It appears all but certain that Rex Ryan, the defensive coordinator of the Baltimore Ravens, will become the head coach of the New York Jets, likely to be officially announced Wednesday. Woody Johnson and Mike Tannenbaum can thank the Pittsburgh Steelers for that, as they eliminated the Ravens in the AFC Championship Game, freeing Ryan from his duties and allowing the Jets to make the announcement now as opposed to in early February. Ryan will likely keep offensive coordinator Brain Schottenheimer around to run the offense.
I’ve been touting Ryan since the season ended and Eric Mangini was canned, and this looks like a great hire. Ryan has tremendous football pedigree. He is the son of Buddy Ryan, the Jets defensive line coach from 1968-1975, including holding the great Baltimore Colts to seven points in Super Bowl III, defensive coordinator for the Minnesota Vikings and Chicago Bears (including the infamous Bears D that won Super Bowl XX, and where he created the “46” defense) and Houston Oilers and head coach for the Philadelphia Eagles and Arizona Cardinals. And his brother, Rob, is currently the defensive coordinator for the Oakland Raiders, which as all of us Jets fans know, was pretty darn good this season. Rex has been with Baltimore since 1999, rising to defensive coordinator in 2005.

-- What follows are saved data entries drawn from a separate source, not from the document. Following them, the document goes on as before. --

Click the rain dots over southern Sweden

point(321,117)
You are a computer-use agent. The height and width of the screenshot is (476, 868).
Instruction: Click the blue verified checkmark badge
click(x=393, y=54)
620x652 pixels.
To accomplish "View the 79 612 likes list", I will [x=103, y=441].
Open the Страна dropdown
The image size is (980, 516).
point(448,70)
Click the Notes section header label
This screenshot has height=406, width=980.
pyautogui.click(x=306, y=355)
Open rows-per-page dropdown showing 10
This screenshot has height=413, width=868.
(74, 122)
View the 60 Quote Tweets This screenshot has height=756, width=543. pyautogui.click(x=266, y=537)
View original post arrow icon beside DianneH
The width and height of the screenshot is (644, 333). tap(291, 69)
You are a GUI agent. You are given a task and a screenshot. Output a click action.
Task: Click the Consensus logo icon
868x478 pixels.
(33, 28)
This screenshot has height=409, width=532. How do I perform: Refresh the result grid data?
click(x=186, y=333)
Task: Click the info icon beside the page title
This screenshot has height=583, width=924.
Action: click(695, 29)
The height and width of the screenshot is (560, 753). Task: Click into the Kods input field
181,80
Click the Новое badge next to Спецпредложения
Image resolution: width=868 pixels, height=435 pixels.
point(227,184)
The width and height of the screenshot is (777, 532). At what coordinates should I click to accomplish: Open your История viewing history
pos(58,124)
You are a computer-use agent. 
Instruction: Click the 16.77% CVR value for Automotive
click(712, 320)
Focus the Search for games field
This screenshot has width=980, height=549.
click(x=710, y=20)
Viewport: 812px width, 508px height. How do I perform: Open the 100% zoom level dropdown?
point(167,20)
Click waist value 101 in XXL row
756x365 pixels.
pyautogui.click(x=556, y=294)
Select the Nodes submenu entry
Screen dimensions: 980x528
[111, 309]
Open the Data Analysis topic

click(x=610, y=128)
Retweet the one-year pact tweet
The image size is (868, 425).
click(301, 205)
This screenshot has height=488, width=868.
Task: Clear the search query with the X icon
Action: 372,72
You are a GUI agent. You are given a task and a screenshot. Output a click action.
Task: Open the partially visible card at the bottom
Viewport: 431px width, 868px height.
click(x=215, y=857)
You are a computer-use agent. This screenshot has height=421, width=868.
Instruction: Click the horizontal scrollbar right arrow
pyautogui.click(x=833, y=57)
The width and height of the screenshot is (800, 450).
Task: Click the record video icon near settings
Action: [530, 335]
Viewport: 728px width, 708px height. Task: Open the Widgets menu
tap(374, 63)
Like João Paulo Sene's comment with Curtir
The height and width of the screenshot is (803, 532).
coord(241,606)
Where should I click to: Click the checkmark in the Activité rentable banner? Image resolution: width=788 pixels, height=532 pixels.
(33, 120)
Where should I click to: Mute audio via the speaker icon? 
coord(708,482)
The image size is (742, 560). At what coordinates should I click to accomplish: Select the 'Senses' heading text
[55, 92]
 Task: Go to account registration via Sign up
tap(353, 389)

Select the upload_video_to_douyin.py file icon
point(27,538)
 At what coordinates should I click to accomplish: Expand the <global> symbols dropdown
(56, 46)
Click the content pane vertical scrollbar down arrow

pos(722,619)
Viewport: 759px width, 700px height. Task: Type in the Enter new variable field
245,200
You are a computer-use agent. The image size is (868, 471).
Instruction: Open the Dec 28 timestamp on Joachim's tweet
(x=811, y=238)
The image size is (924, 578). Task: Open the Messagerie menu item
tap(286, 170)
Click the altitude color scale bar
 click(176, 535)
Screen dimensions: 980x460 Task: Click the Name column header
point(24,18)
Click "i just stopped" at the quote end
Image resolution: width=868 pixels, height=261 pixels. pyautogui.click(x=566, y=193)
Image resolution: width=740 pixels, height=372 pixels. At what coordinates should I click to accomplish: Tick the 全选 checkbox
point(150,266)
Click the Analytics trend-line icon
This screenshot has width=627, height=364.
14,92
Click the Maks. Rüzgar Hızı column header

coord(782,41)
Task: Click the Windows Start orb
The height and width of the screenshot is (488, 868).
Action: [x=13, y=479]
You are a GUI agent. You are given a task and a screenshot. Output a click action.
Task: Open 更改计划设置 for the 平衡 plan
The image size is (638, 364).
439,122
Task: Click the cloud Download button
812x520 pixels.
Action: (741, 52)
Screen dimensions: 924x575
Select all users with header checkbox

Ryan ran a 3-4 defense in Baltimore, which certainly helped his stock with the Jets since they spent the past offseason retooling their 3-4 personnel, but it’s not the same 3-4 Mangini ran. Ryan’s is much more aggressive in rushing the passer and forcing turnovers. Ryan uses the 3-4 as it was intended, to disguise the blitz and coverage packages so the quarterback doesn’t know which defender will do what from play to play.
Of course, a lot of that has to do with the Ravens players, including greats like Ray Lewis and Ed Reed. Could Ryan turn Jets linebacker David Harris and safety Kerry Rhodes into New York’s version of Lewis and Reed, tormenting opposing offenses? Can he find the potential in Vernon Gholston that led Mangini to draft him with the sixth pick last year? What will he do with veterans Shaun Ellis, Eric Barton, David Barrett, and others? Could he attract free agents from Baltimore’s defense, such as Lewis, Bart Scott or Terrell Suggs? If anything, the Jets defense will be more aggressive than in years past.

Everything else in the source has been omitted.